A new bombshell report from the Government Accountability Office (GAO) details a long-running vulnerability in the Affordable Care Act exchanges, showing that weak verification controls continue to expose federal subsidies to significant fraud and abuse. 

“Preliminary results from GAO's ongoing covert testing suggest fraud risks in the advance premium tax credit (APTC) persist,” the report reads. “The federal Marketplace approved coverage for nearly all of GAO's fictitious applicants in plan years 2024 and 2025, generally consistent with similar GAO testing in plan years 2014 through 2016.”

According to the report, GAO conducted undercover tests by creating fictitious applicants with fake identities and fraudulent or never-issued Social Security numbers to see how the federal Marketplace would respond. Over the past two years, 90% of those fake applicants were approved for subsidized coverage despite lacking required documentation. In plan year 2024, all four of GAO’s fabricated applicants were approved and received about $2,350 per month in subsidies paid to insurers, even though they failed to provide proof of Social Security numbers, citizenship, or income.

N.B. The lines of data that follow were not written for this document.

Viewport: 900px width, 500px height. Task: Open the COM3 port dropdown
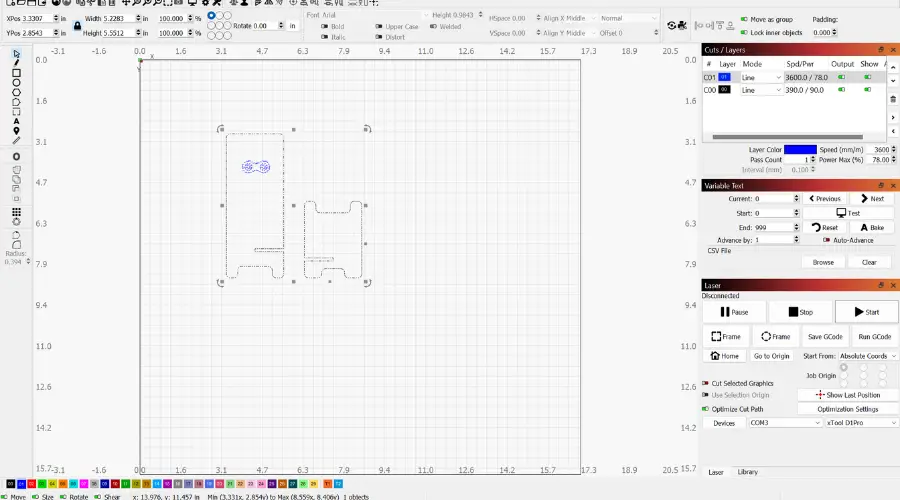785,423
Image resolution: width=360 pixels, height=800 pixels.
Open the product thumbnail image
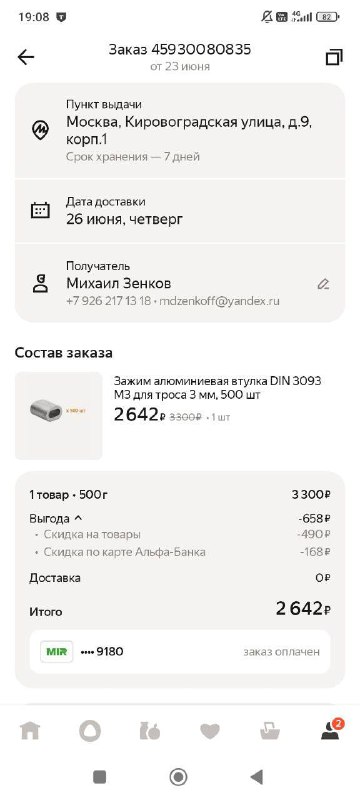[x=59, y=416]
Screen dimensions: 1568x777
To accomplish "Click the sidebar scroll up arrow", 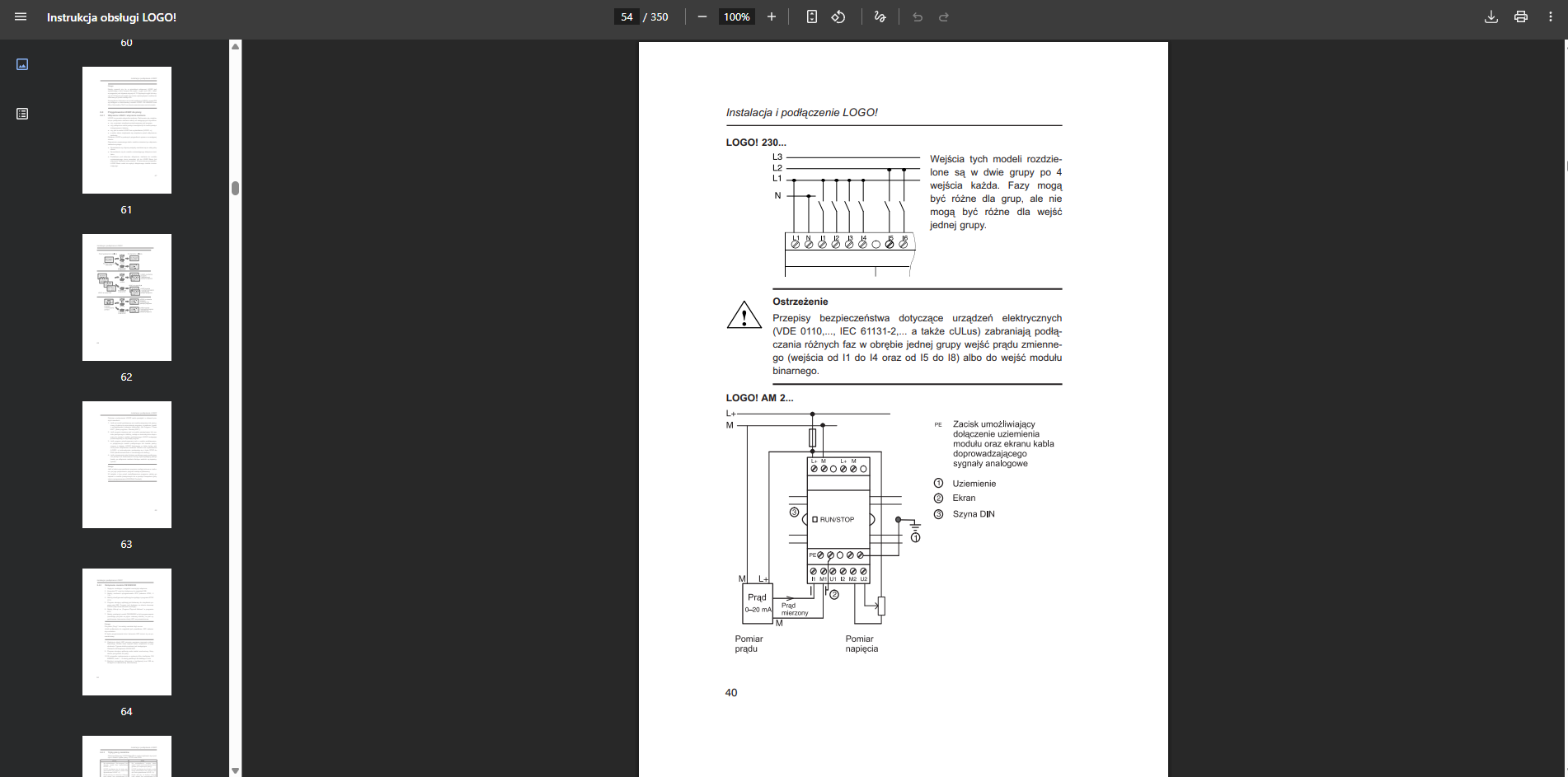I will pyautogui.click(x=236, y=47).
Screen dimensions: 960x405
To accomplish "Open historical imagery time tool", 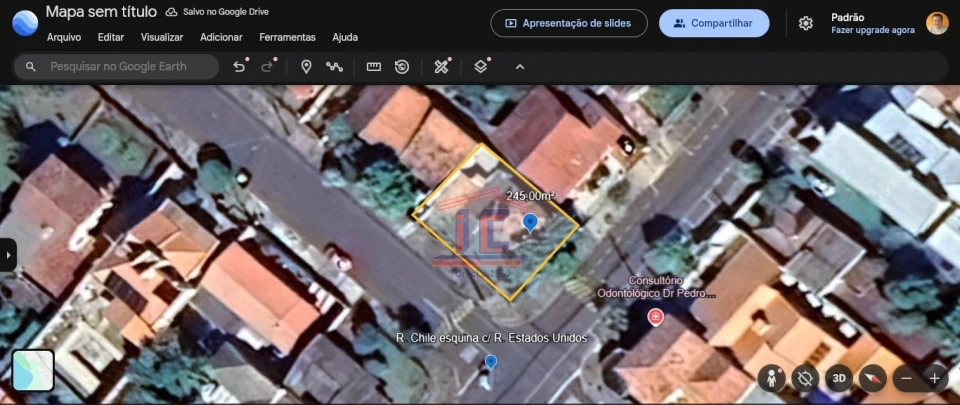I will [x=402, y=67].
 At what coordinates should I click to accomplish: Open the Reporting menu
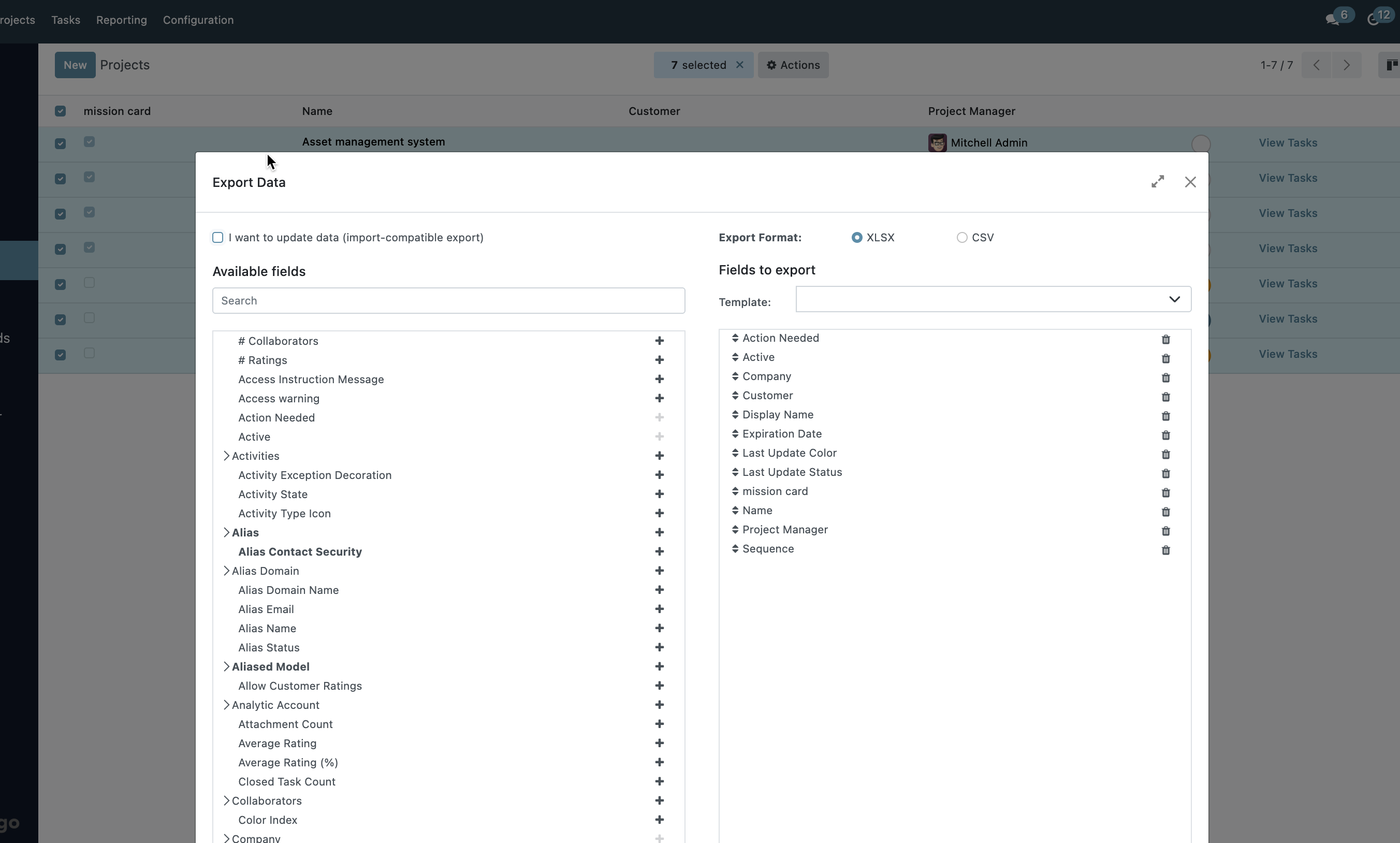(x=122, y=20)
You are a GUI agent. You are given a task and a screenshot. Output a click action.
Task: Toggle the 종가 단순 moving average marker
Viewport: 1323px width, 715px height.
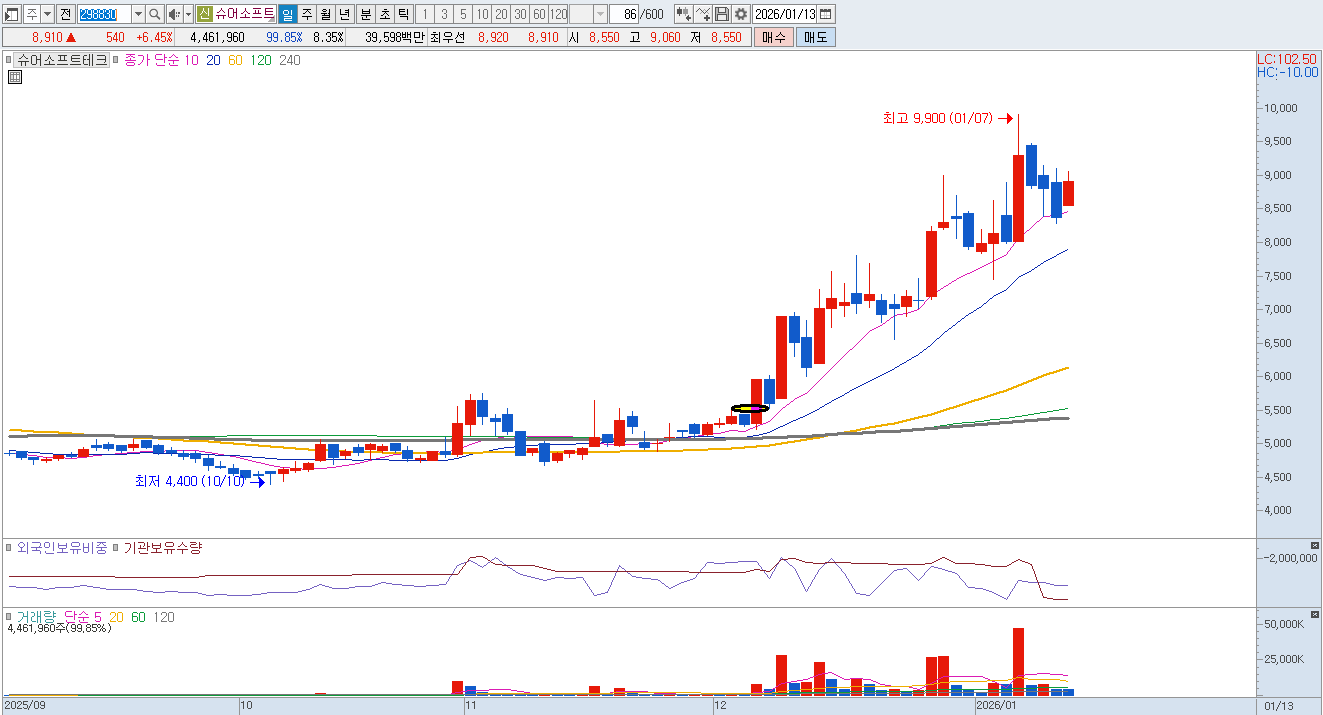pyautogui.click(x=117, y=60)
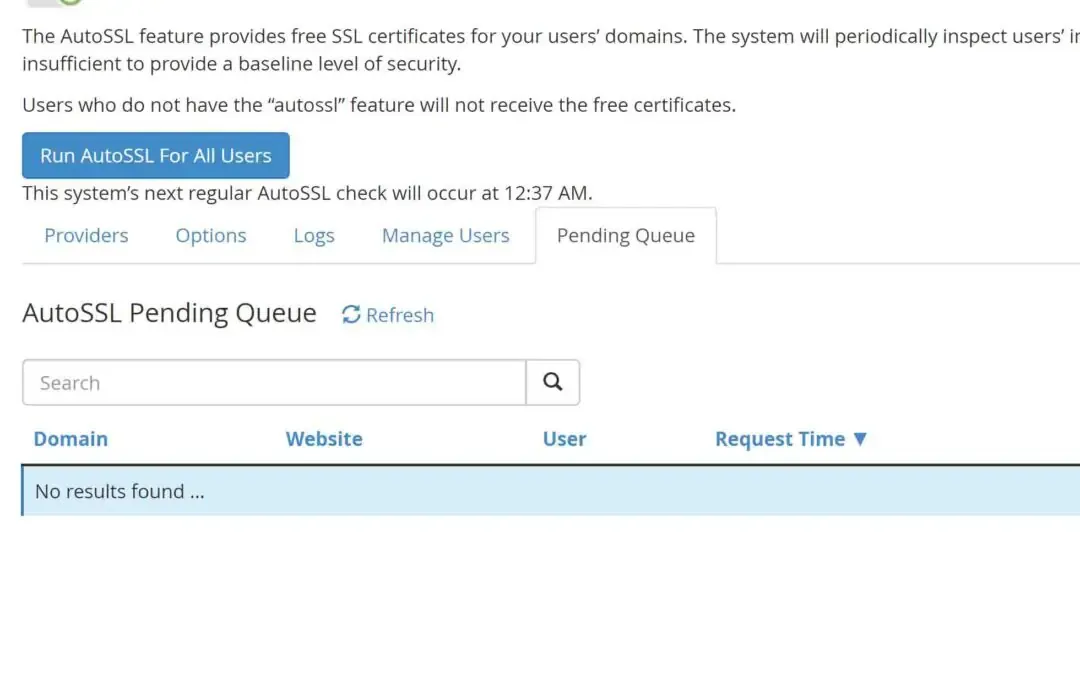
Task: Click the magnifying glass search icon
Action: coord(552,382)
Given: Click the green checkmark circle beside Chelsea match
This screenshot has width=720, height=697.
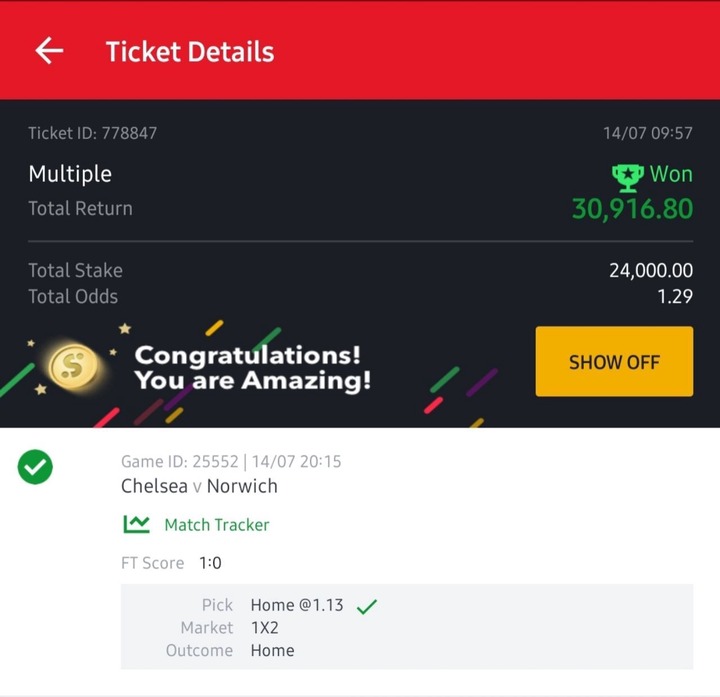Looking at the screenshot, I should coord(35,467).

GAO scaled up the test for 2025 to 20 fake applicants; 18 were still enrolled as of September 2025, generating more than $10,000 per month in subsidies

More broadly, GAO's preliminary analyses identified vulnerabilities related to potential SSN misuse and likely unauthorized enrollment changes in federal Marketplace data for plan years 2023 and 2024. Such issues can contribute to APTC that is not reconciled through enrollees' tax filings to determine the amount of premium tax credit for which enrollees were ultimately eligible. GAO's preliminary analysis of data from tax year 2023 could not identify evidence of reconciliation for over $21 billion in APTC for enrollees who provided SSNs to the federal Marketplace for plan year 2023. Unreconciled APTC may not necessarily represent overpayments, as enrollees who did not reconcile may have been eligible for the subsidy. However, it may include overpayments for enrollees who were not eligible for APTC.

A big problem with reconciling these Obamacare subsidies is when someone uses a Social Security number that doesn’t actually belong to the person getting the insurance. GAO’s early look at federal Marketplace data found more than 29,000 Social Security numbers in 2023 that showed over a full year of subsidized coverage. One number was used so many times that it totaled more than 26,000 days of insurance across more than 125 plans - the equivalent of more than 71 years of coverage tied to a single number.

The pattern continued in 2024, with nearly 66,000 Social Security numbers being linked to more than a year of subsidized coverage. This can result from identity theft, fake identities, or simple typing errors. According to the GAO, determining the true owner of a Social Security number can be complicated, so it’s examining these cases and other examples of overlapping coverage more closely.

CMS officials say the federal Marketplace lets people sign up even when a Social Security number is already in use. They claim this helps the real owner of the number get coverage in cases of identity theft or simple typing mistakes. The system uses a model that analyzes various pieces of personal information to distinguish applicants, and CMS runs this check monthly to clear out duplicate accounts. They also say applications with repeated Social Security numbers are supposed to go through a data-matching process in which people send in documents to verify their identities. However, even with those explanations, the setup makes it far too easy for fake applicants to slip through, and clearly, they do. The way the system works gives fraudsters plenty of room to abuse Social Security numbers long before anyone notices.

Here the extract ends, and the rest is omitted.